_What is required_: Reproduce word for word the part of the passage on the limitations of a smoking and asthma study, starting at the words "Second, due to" and stopping after the words "a community-based study.".

_Document section_:
Since there may be important clinical differences between someone who stopped smoking a long time ago versus someone who stopped recently, it would be helpful to know time of smoking cessation. Collecting smoking history and more specifically, the number of packs of cigarettes smoked by smokers, ex-smokers, new- and intermittent smokers, would be useful. However, collecting smoking history retrospectively may not be ideal as it is prone to recall bias. The number of baseline non-smokers who were former ex-smokers or never-smokers may also influence significant findings; nevertheless, the benefit of adding a ”former” or “never” smokers group is limited by the number of individuals who fit the criteria.
Second, due to the design of the study, there is potential for interviewer bias. To avoid interviewer bias, one may consider blinding the interviewer to the status of the patients (case or control) which then would avoid differential probing. In our study, however, it was impractical to blind the interviewers (nurses and asthma educators) since these professionals recruited asthma patients into the study. The smoking status of the patients was, however, unknown to the interviewers prior to the interview and the information about smoking was collected after all other information was completed. In our study, we used standardized questionnaires to collect information on asthma symptoms, health services use and smoking status. The interviewers were not allowed to deviate from the scripts and thus, we did what was possible in a community-based study.
Finally, additional information about lung function and second-hand smoke was not included in the current study. We did not collect lung function data such as patient spirometry tests, and therefore, could not adjust for asthma severity when evaluating patients’ symptoms and asthma control. However, our findings are consistent with results reported by other studies that demonstrate correlation between the improvement in lung function measured objectively with “feeling better” after smoking cessation [6
]. Additionally, although we collected second-hand smoke information in the current study, it was not a variable accounted for in our findings. The absolute number of subjects not exposed to second-hand smoke in the ex-smokers group was 4, whereas it was 2 in the new smokers group. We attempted to include the second-hand smoke variable in our multivariable analysis, however, the small numbers did not allow the model to converge and we were not able to obtain the risk estimate on smoking status. Incorporating these variables as covariates in future larger studies would be an asset. In the current study, there were few individuals who changed smoking status in a 12-month period and thus, there may be a lack of power to detect an effect. A larger study would need to be conducted in order to have adequate power to adjust for the spectrum of asthma-related symptom and exposure variables.

_Data to examine_:
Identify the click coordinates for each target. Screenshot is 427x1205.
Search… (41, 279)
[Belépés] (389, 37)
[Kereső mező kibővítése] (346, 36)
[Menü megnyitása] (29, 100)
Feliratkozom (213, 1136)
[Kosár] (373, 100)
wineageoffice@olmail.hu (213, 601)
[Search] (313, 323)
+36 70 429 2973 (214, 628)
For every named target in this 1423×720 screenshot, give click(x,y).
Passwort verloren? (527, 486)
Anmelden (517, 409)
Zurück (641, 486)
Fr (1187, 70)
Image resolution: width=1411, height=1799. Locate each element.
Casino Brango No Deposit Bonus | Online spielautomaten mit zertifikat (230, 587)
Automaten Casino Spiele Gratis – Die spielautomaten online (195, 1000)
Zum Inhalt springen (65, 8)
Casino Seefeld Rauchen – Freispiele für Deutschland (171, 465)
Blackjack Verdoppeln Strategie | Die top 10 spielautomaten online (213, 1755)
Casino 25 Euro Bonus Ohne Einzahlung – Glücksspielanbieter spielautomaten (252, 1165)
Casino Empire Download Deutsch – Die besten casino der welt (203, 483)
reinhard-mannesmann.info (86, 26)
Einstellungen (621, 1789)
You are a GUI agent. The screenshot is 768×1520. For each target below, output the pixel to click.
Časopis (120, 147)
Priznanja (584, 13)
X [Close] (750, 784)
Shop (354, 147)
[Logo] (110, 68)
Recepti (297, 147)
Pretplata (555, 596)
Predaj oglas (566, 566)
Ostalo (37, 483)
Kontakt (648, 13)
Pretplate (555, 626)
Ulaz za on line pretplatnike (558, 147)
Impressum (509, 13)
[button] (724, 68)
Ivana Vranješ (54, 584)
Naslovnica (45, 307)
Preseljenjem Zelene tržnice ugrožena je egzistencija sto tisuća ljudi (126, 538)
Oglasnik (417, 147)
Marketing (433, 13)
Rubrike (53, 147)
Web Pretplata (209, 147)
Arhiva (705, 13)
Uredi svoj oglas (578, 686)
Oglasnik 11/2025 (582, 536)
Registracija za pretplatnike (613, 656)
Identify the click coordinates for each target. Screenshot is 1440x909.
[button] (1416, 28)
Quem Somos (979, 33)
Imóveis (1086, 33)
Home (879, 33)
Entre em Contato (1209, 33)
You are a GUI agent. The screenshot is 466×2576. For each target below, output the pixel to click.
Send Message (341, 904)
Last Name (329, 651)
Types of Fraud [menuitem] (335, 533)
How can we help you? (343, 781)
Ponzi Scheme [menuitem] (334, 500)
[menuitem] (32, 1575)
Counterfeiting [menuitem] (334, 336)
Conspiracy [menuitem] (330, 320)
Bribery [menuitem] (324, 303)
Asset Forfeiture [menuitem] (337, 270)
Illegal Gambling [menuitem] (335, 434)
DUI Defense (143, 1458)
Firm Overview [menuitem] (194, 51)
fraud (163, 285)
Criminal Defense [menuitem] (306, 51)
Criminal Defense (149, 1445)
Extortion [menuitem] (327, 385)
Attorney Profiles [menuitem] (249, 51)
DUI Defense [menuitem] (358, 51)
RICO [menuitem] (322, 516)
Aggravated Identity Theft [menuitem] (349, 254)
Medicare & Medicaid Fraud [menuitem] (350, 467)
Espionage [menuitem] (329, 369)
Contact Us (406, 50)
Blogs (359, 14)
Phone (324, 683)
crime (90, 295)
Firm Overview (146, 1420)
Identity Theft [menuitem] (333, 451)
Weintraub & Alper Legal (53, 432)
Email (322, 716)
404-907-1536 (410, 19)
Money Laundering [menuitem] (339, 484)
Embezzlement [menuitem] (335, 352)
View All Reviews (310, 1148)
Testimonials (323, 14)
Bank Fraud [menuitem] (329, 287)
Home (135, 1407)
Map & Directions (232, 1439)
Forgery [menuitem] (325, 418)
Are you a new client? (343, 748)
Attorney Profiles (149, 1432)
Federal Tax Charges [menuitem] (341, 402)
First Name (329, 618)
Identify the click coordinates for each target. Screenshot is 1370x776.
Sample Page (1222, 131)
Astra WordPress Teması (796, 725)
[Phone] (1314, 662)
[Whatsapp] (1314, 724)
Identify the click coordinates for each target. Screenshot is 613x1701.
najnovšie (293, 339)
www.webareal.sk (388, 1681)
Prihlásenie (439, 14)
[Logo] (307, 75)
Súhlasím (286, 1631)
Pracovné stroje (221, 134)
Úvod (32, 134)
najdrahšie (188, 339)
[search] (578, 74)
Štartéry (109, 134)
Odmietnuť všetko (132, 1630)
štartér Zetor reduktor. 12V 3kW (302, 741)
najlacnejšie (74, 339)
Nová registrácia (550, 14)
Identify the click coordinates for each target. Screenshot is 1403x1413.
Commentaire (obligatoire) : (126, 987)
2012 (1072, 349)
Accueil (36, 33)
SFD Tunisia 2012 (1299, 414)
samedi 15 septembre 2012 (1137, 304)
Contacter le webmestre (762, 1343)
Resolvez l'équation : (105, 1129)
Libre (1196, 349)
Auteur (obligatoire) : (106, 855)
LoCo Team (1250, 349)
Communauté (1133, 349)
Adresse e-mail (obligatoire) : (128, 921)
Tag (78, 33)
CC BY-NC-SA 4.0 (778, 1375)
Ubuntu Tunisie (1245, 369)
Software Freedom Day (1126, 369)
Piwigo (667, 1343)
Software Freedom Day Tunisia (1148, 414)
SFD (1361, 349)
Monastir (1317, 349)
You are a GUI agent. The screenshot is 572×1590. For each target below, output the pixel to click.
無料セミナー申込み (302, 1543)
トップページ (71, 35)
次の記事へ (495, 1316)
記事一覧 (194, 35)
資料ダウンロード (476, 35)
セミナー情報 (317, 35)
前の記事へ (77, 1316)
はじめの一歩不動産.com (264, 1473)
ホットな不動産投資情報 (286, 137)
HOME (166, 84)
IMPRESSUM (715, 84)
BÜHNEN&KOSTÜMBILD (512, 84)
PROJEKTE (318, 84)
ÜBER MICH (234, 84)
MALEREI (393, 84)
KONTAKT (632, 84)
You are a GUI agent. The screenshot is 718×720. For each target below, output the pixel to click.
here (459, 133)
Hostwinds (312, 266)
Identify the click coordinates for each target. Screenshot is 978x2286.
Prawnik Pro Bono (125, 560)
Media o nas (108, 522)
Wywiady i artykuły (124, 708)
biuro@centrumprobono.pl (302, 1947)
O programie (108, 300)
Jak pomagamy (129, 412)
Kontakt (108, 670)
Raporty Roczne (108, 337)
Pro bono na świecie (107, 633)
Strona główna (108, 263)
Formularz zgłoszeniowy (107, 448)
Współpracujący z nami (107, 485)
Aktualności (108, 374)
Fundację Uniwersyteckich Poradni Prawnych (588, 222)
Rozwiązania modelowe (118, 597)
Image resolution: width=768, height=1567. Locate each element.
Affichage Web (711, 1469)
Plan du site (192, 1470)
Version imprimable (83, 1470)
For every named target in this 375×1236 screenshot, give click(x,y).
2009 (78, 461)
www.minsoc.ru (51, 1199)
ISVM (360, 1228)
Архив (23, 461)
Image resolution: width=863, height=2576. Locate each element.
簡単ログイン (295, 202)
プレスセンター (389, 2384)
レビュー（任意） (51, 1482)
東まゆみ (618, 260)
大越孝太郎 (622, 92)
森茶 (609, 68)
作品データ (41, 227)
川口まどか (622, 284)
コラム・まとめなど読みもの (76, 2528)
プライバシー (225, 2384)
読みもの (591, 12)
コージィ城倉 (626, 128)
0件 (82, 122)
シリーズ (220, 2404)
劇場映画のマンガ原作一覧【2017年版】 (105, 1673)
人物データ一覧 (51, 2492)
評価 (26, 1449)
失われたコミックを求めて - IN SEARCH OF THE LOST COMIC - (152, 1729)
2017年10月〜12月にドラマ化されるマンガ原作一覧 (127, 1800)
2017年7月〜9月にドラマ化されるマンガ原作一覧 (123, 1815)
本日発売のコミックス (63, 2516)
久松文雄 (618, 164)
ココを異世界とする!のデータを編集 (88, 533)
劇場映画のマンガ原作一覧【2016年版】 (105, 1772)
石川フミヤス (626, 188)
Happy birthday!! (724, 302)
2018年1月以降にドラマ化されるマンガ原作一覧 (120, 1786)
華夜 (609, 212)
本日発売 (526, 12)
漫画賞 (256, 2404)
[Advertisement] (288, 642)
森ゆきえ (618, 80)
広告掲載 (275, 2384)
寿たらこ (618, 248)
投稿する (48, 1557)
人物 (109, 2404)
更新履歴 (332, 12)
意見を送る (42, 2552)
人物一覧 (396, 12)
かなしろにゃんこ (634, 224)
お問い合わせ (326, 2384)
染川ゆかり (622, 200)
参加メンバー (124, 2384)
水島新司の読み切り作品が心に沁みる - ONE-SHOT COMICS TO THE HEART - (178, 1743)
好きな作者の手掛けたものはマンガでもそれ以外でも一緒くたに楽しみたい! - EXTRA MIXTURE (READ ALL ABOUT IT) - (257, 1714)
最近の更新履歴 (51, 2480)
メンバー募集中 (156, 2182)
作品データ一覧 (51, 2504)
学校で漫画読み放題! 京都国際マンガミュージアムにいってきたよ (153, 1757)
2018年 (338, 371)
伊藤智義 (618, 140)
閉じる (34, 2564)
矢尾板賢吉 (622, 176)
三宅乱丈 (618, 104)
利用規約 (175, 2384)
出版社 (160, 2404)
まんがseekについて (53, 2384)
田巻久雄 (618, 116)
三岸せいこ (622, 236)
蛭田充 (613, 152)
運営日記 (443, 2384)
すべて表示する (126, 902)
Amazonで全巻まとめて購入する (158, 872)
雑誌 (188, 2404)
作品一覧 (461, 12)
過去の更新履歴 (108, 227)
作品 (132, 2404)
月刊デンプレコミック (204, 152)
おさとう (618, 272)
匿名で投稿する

_Solution for this problem_:
Second, due to the design of the study, there is potential for interviewer bias. To avoid interviewer bias, one may consider blinding the interviewer to the status of the patients (case or control) which then would avoid differential probing. In our study, however, it was impractical to blind the interviewers (nurses and asthma educators) since these professionals recruited asthma patients into the study. The smoking status of the patients was, however, unknown to the interviewers prior to the interview and the information about smoking was collected after all other information was completed. In our study, we used standardized questionnaires to collect information on asthma symptoms, health services use and smoking status. The interviewers were not allowed to deviate from the scripts and thus, we did what was possible in a community-based study.